• [Consignes]
(a) Selon l'extrait consacré aux lectures de Dominique, de quelle nationalité est l'auteur des Filles d'Allah ?
(b) Relevez toutes les personnes désignées par leur nom dans l'extrait consacré aux lectures de Dominique.
(c) Poursuivez l'extrait consacré aux lectures de Dominique à partir de sa dernière phrase.

• [Extrait fourni]
----

Quant à Dominique, elle a été choquée par le « plagiat » qu’a fait Yannick Haenel dans Jan Karski, reprenant pour ainsi dire les écrits du héros dans au moins un tiers du livre. La polémique entre l’auteur et Jacques Lanzmann, c’est encore autre chose. (Pour les autres avis, se référer aux comptes-rendus précédents.)

 

Par contre Dominique a aimé Les filles d’Allah de l’auteur turc Nedim Gürsel. C’est très très beau, magnifiquement écrit, une sorte de conte. Il ne faut pas se fier au titre, car on se demande où sont les femmes, quasi absentes du livre. Il y a une grande interrogation sur la foi. Ce livre lui a valu un procès et bannissement de la Turquie.

----

• [Entrées]
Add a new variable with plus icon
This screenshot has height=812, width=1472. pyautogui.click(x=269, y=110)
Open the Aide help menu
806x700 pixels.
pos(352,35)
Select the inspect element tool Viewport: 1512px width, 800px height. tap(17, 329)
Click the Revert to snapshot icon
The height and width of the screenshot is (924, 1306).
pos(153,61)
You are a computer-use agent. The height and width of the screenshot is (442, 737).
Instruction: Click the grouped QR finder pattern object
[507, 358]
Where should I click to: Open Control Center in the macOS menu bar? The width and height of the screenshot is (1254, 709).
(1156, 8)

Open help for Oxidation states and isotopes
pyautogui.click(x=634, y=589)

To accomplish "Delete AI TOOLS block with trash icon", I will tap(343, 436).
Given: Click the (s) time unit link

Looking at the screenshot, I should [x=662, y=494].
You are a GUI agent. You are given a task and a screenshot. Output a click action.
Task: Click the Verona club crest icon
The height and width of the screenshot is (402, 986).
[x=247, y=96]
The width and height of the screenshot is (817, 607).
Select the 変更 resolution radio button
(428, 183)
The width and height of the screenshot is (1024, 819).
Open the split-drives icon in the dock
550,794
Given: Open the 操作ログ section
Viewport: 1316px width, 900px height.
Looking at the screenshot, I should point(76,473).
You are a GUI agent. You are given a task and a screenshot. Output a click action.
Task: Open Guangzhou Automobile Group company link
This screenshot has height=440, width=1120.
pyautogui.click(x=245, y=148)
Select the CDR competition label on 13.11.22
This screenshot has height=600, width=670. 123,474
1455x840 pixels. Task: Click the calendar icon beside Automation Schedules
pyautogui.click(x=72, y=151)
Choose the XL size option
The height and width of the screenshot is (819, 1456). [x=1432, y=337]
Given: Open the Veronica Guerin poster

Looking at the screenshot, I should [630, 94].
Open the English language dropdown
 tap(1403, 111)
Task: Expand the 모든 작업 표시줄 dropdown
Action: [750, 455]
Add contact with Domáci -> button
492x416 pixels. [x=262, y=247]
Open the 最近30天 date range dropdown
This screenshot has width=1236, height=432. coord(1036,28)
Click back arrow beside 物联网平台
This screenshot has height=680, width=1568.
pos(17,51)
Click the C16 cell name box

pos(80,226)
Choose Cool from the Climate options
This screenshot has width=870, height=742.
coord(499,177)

----

• [Réponses]
(a) Il est turc.

(b) Dominique, Yannick Haenel, Jan Karski, Jacques Lanzmann, Nedim Gürsel

(c)
Elle a lu aussi Un américain bien tranquille de Graham Greene. Datant des années 50, ce roman se passe pendant la guerre d’Indochine, et parle des soldats américains, dans une situation comparable à celle des soldats actuellement en Irak ou en Afghanistan. C’est la description de deux personnages, un qui est obligé de s’engager, l’autre, plein de certitudes, qui est dans l’humanitaire et se trouve confronté à sa propre vérité. Ça se lit facilement, il y a beaucoup de dialogues ; rappelons que Graham Greene était journaliste.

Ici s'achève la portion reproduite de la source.